» Assignment: For this exercise, write out only the lines of the entries below from the one with "Viewport: 640px width, 381px height." up to and including the one with "Buick's 98.31% score", exactly as they are. Pictures stay out.

» Excerpted data:
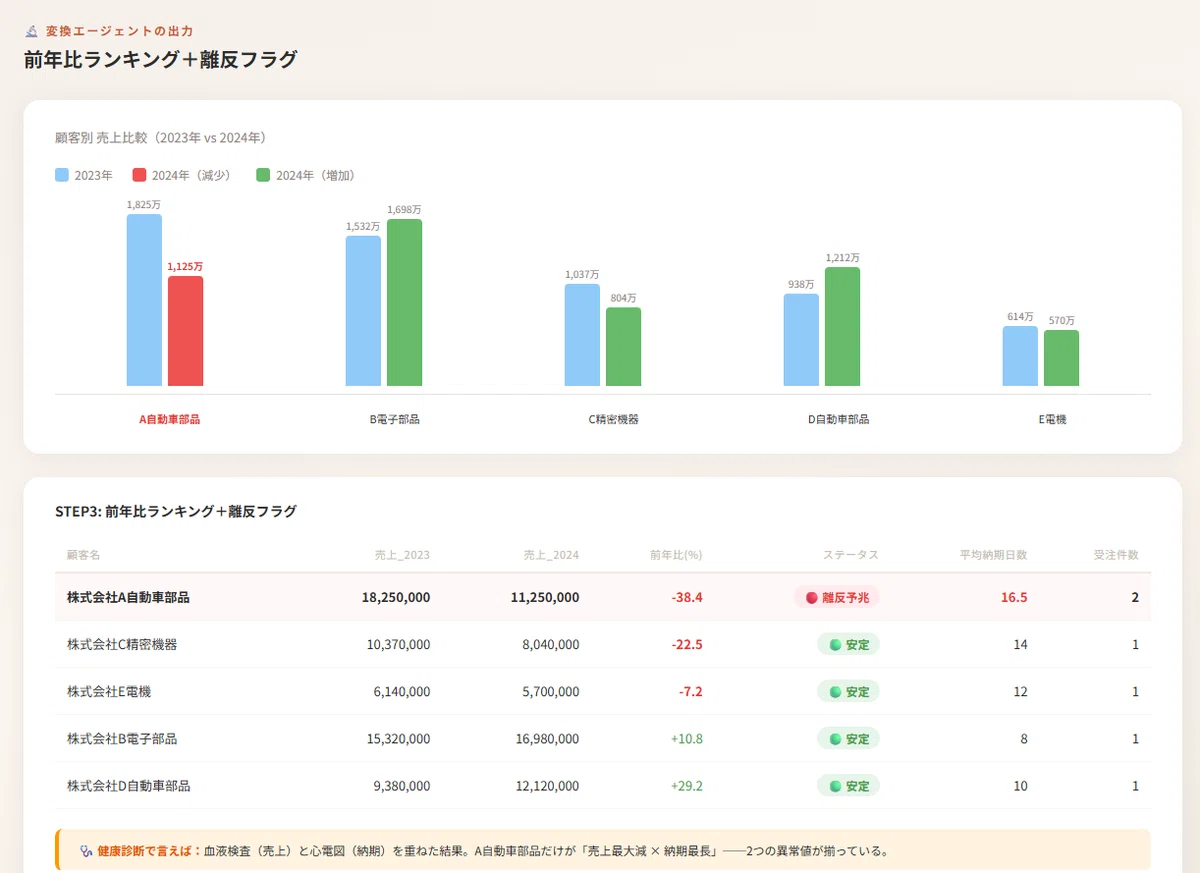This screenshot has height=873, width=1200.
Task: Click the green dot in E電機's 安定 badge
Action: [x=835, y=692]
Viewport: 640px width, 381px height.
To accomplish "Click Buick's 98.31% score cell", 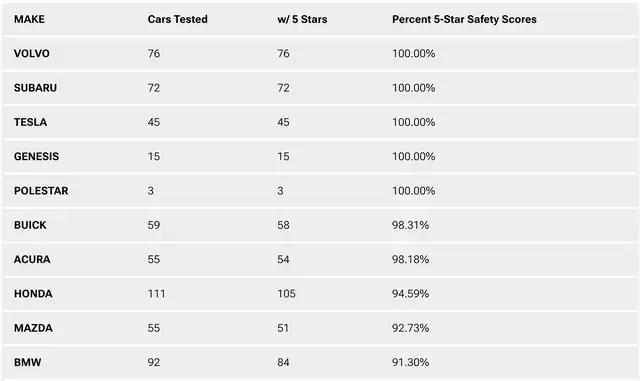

---

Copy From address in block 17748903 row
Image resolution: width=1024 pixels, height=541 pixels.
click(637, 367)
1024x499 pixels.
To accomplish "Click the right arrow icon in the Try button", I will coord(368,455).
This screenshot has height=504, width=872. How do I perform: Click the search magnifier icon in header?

--

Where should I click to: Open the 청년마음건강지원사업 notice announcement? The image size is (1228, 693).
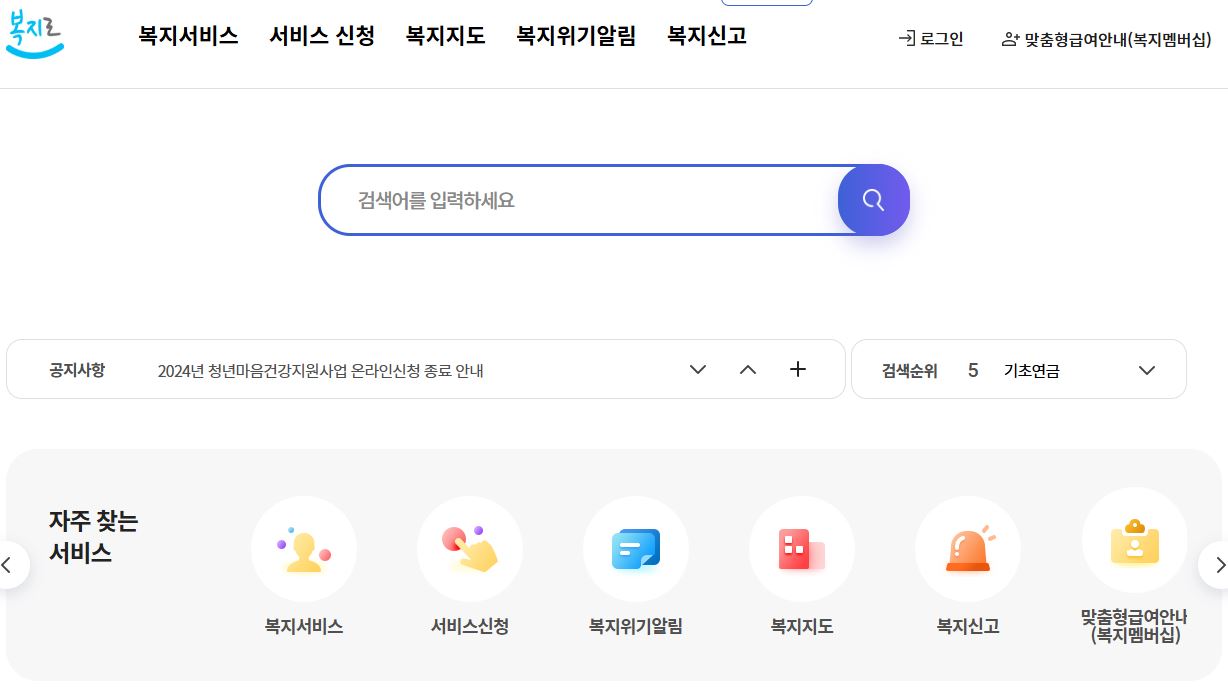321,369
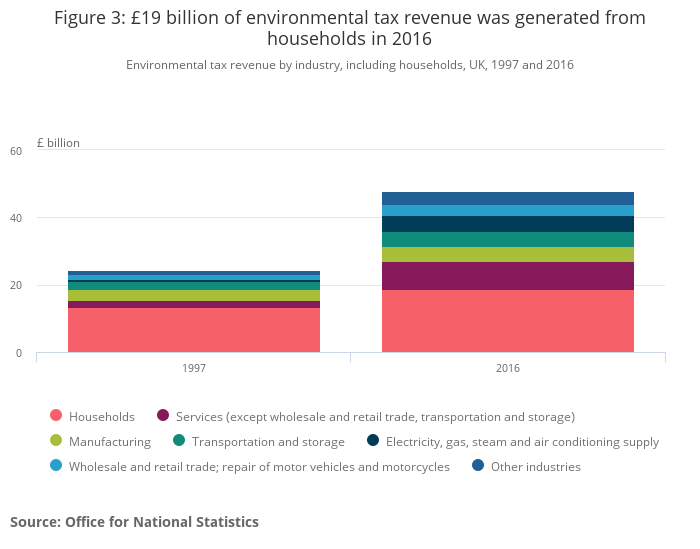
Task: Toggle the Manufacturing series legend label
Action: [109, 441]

» Output below:
Viewport: 640px width, 381px height.
To accomplish "Click Buick's 98.31% score cell", 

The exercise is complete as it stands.